> **CEL ĆWICZENIA**:
Przekształć wszystkie poniższe rekordy w listę numerowaną, w której każdy niepusty wiersz jest osobnym punktem. Puste wiersze pomiń.

> **PODANE REKORDY**:
◇ ◇ ◇ ◇ ◇ ◇ ◇
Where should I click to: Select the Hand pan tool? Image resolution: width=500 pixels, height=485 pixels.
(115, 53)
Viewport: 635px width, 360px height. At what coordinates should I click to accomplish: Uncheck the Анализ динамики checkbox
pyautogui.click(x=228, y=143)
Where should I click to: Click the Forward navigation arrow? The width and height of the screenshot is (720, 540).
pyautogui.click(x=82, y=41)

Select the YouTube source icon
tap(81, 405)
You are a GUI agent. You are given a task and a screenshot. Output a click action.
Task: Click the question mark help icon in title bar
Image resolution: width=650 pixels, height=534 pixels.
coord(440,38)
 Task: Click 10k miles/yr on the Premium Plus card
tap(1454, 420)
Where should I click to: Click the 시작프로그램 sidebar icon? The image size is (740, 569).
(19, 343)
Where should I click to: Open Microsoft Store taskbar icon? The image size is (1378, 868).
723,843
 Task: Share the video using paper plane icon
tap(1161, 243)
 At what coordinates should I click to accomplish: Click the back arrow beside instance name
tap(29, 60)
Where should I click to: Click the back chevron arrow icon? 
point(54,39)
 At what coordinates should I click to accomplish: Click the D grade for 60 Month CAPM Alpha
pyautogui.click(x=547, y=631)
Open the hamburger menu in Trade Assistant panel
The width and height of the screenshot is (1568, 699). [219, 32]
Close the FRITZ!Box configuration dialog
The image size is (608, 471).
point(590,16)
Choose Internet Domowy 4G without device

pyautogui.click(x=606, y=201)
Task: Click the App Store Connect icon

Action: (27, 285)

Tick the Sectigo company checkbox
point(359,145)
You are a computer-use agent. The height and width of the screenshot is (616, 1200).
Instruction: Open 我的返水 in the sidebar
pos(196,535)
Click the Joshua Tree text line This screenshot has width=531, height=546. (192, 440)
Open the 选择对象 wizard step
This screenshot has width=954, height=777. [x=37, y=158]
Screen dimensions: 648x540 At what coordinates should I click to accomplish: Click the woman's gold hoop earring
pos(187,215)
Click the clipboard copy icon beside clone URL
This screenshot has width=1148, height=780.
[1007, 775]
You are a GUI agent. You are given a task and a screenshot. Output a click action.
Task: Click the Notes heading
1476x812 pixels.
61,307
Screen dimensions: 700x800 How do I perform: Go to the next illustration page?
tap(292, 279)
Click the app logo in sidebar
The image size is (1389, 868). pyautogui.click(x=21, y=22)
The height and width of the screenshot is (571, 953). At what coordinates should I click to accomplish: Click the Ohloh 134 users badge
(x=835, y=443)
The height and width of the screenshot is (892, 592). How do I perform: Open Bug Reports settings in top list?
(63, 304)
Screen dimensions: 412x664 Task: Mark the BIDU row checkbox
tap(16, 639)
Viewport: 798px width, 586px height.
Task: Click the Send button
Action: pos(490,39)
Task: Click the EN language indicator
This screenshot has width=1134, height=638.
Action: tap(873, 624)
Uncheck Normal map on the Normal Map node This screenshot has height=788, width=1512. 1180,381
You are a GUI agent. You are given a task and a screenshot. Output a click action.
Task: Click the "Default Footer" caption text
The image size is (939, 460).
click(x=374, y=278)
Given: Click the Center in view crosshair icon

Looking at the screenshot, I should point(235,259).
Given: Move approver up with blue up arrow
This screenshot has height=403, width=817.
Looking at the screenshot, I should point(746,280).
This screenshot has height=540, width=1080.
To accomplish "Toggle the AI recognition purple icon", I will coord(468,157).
◇ ◇ ◇ ◇ ◇ ◇ ◇
> **ODPOWIEDŹ PONIŻEJ**:
1. Where should I click to: Select the Hand pan tool? Image resolution: width=500 pixels, height=485 pixels.
2. (115, 53)
3. Viewport: 635px width, 360px height. At what coordinates should I click to accomplish: Uncheck the Анализ динамики checkbox
4. pyautogui.click(x=228, y=143)
5. Where should I click to: Click the Forward navigation arrow? The width and height of the screenshot is (720, 540).
6. pyautogui.click(x=82, y=41)
7. Select the YouTube source icon
8. tap(81, 405)
9. You are a GUI agent. You are given a task and a screenshot. Output a click action.
10. Task: Click the question mark help icon in title bar
11. Image resolution: width=650 pixels, height=534 pixels.
12. coord(440,38)
13.  Task: Click 10k miles/yr on the Premium Plus card
14. tap(1454, 420)
15. Where should I click to: Click the 시작프로그램 sidebar icon? The image size is (740, 569).
16. (19, 343)
17. Where should I click to: Open Microsoft Store taskbar icon? The image size is (1378, 868).
18. 723,843
19.  Task: Share the video using paper plane icon
20. tap(1161, 243)
21.  At what coordinates should I click to accomplish: Click the back arrow beside instance name
22. tap(29, 60)
23. Where should I click to: Click the back chevron arrow icon? 
24. point(54,39)
25.  At what coordinates should I click to accomplish: Click the D grade for 60 Month CAPM Alpha
26. pyautogui.click(x=547, y=631)
27. Open the hamburger menu in Trade Assistant panel
28. The width and height of the screenshot is (1568, 699). [219, 32]
29. Close the FRITZ!Box configuration dialog
30. The image size is (608, 471).
31. point(590,16)
32. Choose Internet Domowy 4G without device
33. pyautogui.click(x=606, y=201)
34. Task: Click the App Store Connect icon
35. Action: (27, 285)
36. Tick the Sectigo company checkbox
37. point(359,145)
38. You are a computer-use agent. The height and width of the screenshot is (616, 1200).
39. Instruction: Open 我的返水 in the sidebar
40. pos(196,535)
41. Click the Joshua Tree text line This screenshot has width=531, height=546. (192, 440)
42. Open the 选择对象 wizard step
43. This screenshot has width=954, height=777. [x=37, y=158]
44. Screen dimensions: 648x540 At what coordinates should I click to accomplish: Click the woman's gold hoop earring
45. pos(187,215)
46. Click the clipboard copy icon beside clone URL
47. This screenshot has width=1148, height=780.
48. [1007, 775]
49. You are a GUI agent. You are given a task and a screenshot. Output a click action.
50. Task: Click the Notes heading
51. 1476x812 pixels.
52. 61,307
53. Screen dimensions: 700x800 How do I perform: Go to the next illustration page?
54. tap(292, 279)
55. Click the app logo in sidebar
56. The image size is (1389, 868). pyautogui.click(x=21, y=22)
57. The height and width of the screenshot is (571, 953). At what coordinates should I click to accomplish: Click the Ohloh 134 users badge
58. (x=835, y=443)
59. The height and width of the screenshot is (892, 592). How do I perform: Open Bug Reports settings in top list?
60. (63, 304)
61. Screen dimensions: 412x664 Task: Mark the BIDU row checkbox
62. tap(16, 639)
63. Viewport: 798px width, 586px height.
64. Task: Click the Send button
65. Action: pos(490,39)
66. Task: Click the EN language indicator
67. This screenshot has width=1134, height=638.
68. Action: tap(873, 624)
69. Uncheck Normal map on the Normal Map node This screenshot has height=788, width=1512. 1180,381
70. You are a GUI agent. You are given a task and a screenshot. Output a click action.
71. Task: Click the "Default Footer" caption text
72. The image size is (939, 460).
73. click(x=374, y=278)
74. Given: Click the Center in view crosshair icon
75. Looking at the screenshot, I should point(235,259).
76. Given: Move approver up with blue up arrow
77. This screenshot has height=403, width=817.
78. Looking at the screenshot, I should point(746,280).
79. This screenshot has height=540, width=1080.
80. To accomplish "Toggle the AI recognition purple icon", I will coord(468,157).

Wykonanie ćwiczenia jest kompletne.